- _INPUT_
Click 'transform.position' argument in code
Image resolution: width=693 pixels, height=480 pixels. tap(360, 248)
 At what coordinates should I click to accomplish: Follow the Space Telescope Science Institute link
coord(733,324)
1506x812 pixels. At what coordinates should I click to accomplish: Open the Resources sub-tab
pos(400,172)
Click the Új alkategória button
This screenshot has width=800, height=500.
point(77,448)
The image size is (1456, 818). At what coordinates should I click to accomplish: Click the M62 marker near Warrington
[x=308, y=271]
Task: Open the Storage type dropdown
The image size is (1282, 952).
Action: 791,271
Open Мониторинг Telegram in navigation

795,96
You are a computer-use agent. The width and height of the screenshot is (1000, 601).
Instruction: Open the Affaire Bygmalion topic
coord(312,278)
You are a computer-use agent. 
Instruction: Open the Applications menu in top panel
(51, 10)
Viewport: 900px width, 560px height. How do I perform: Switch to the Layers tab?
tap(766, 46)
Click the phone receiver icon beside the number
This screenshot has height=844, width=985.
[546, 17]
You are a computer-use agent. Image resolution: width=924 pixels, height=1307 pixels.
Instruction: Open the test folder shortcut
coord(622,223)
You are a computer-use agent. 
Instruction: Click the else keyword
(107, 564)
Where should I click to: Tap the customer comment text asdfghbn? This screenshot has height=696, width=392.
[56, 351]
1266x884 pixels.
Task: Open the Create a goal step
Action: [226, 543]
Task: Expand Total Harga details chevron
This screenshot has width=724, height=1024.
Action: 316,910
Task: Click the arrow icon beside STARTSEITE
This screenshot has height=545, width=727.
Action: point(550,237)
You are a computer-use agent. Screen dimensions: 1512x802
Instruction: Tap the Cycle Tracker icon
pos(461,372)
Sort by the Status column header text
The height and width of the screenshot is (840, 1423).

- _REQUIRED TASK_
Copy out the part of the listing that opens with the line containing "You are a computer-use agent. Image" and closes with the line containing "Action: 316,910", both included, reproducing each line without change.

- _CORRECT RESULT_
You are a computer-use agent. Image resolution: width=924 pixels, height=1307 pixels.
Instruction: Open the test folder shortcut
coord(622,223)
You are a computer-use agent. 
Instruction: Click the else keyword
(107, 564)
Where should I click to: Tap the customer comment text asdfghbn? This screenshot has height=696, width=392.
[56, 351]
1266x884 pixels.
Task: Open the Create a goal step
Action: [226, 543]
Task: Expand Total Harga details chevron
This screenshot has width=724, height=1024.
Action: 316,910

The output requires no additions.